Наша беседа вновь возвращается к теме музыкального образования, и Олег Николаевич недоуменно разводит руками:
– С моей стороны была попытка создать базу для выпуска музыкально одаренных, интеллектуально развитых, творческих людей. Такими, на мой взгляд, должны быть школьные педагоги. Три года я руководил кафедрой музыкального искусства в Санкт-Петербургском гуманитарном университете профсоюзов. Набрались студенты, приехал хор из Германии. В итоге: “Нам консерватория в университете не нужна”. Кафедра стала кафедрой звукорежиссуры. Музыка – вещь тонкая, она абстрактна, рыночный спрос для нее – китайская грамота.
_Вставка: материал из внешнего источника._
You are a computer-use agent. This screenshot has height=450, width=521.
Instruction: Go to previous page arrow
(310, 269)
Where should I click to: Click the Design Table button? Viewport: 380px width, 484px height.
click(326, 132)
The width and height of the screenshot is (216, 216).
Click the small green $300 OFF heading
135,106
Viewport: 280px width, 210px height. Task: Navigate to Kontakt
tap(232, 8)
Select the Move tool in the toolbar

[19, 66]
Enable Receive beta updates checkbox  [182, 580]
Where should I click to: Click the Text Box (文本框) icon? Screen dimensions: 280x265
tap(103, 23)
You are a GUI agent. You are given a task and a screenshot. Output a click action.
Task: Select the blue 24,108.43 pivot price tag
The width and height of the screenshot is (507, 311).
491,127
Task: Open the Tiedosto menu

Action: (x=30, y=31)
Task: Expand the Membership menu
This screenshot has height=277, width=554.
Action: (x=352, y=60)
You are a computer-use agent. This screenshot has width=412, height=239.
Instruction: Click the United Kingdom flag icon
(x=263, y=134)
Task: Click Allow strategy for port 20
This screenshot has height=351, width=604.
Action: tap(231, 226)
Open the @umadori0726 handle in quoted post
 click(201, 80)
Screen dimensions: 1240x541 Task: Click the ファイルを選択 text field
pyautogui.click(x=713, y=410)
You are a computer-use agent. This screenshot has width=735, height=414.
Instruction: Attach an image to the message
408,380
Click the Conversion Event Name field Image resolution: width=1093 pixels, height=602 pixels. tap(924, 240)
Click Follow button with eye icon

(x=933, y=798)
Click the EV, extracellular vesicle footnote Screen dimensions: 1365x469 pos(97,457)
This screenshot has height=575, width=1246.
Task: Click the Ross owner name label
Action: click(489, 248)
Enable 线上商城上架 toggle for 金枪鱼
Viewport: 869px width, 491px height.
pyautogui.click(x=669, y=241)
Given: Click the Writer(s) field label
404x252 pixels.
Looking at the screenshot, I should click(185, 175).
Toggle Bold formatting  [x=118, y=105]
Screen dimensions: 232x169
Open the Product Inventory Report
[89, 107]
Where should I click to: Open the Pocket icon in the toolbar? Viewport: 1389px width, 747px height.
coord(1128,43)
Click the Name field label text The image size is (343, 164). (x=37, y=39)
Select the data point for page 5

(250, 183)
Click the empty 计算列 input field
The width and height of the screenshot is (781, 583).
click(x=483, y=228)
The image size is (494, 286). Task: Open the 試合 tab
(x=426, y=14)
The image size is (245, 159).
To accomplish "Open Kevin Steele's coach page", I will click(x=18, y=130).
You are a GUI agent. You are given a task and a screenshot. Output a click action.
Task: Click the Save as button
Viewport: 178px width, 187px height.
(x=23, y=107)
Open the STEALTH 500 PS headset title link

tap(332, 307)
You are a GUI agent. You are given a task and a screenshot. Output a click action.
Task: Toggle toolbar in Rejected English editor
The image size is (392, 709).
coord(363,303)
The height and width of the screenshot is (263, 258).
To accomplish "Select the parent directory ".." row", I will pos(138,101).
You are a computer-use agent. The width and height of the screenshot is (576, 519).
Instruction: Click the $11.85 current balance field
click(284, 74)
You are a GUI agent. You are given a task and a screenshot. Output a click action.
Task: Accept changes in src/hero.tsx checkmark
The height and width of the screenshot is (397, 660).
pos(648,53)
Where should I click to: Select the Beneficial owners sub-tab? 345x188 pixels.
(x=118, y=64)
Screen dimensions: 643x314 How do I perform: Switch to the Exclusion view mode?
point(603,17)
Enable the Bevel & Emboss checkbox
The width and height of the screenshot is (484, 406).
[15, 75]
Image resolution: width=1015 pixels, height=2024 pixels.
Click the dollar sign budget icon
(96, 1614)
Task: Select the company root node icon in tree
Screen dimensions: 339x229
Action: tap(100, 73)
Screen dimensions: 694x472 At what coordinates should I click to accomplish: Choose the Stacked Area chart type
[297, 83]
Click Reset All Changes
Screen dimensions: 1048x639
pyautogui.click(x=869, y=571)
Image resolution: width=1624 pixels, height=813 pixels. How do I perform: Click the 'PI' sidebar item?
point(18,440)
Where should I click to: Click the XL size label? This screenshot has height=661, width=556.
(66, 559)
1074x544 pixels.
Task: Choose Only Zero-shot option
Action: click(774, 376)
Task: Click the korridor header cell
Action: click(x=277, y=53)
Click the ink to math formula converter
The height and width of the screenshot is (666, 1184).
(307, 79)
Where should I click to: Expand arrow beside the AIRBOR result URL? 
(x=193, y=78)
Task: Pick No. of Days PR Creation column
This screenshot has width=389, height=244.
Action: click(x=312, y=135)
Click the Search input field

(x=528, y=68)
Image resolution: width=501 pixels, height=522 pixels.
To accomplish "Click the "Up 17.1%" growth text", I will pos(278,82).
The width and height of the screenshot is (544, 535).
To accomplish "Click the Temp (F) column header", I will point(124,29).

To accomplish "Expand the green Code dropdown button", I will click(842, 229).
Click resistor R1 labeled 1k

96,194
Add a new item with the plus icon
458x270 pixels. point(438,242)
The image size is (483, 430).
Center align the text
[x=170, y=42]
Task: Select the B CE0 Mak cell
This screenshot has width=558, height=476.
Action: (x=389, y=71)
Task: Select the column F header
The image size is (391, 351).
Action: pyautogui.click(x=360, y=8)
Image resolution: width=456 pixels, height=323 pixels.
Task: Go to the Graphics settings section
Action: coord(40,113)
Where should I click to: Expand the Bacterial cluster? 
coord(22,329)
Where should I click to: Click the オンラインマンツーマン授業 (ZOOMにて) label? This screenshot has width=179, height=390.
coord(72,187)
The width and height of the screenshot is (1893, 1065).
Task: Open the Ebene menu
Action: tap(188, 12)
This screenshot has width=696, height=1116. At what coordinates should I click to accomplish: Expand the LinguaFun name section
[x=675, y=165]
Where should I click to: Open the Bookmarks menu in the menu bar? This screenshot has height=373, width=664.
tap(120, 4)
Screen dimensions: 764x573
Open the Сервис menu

Дети не поют… А что им петь? Молодым композиторам, пишущим для них, никуда не прорваться. Они не востребованы. В былые времена, когда шло заседание секции песенной музыки в Союзе композиторов, новую песню слушали редакторы радио, телевидения, газет. Если она была хорошей, ее “раскручивали”. Сейчас эфирное время дорого, а вместо мультфильмов с чудесными песнями – Дисней до 2006 года.
Должен заметить, что в провинции хорошую песню помнят и любят. И поют. Я часто езжу по России. Вижу, как горят глаза у детей, как они любознательны, как приятны и полезны им встречи с новой песней.
Олег Николаевич улыбается, припоминая курьезные случаи, произошедшие с ним в поездках.
– В Свердловске после концерта вышли на сцену две девочки, взяли меня за руки и стоят. Я ничего не понимаю. Потом их мама объяснила: хотели потрогать живого композитора. А в другом городе в школе собрали детей не того возраста, который был мне нужен, первоклашек. Они просят: “Покажи фокус!” Я знаю один-единственный – с пропавшей монеткой. Его и показал. Музыку не играл, зато привлек внимание.
Когда Олег Николаевич вышел из комнаты, Нелли Хореновна рассказала, как ее мужа спасла музыка. Несколько лет назад у него случился обширный инфаркт, и Олег Николаевич десять дней пролежал в реанимации. Как только его перевели в палату, он начал работать. Писать. И врачи, видя такое дело, убрали из палаты вторую кровать и поставили стол.
Да, музыка абстрактна. Она неосязаема и неподвластна законам рыночной экономики. Ее можно слышать внутри себя, но для этого ее необходимо любить. Тот, для кого она становится смыслом существования, наверное, счастливый человек. Он не реагирует на гул и скрежет мегаполисов. Он реагирует лишь на волнообразие бесконечных нот, льющихся из природы. Он слышит музыку, и музыка в благодарность возвращается ему голосами хоров и оркестров. Голосами детей.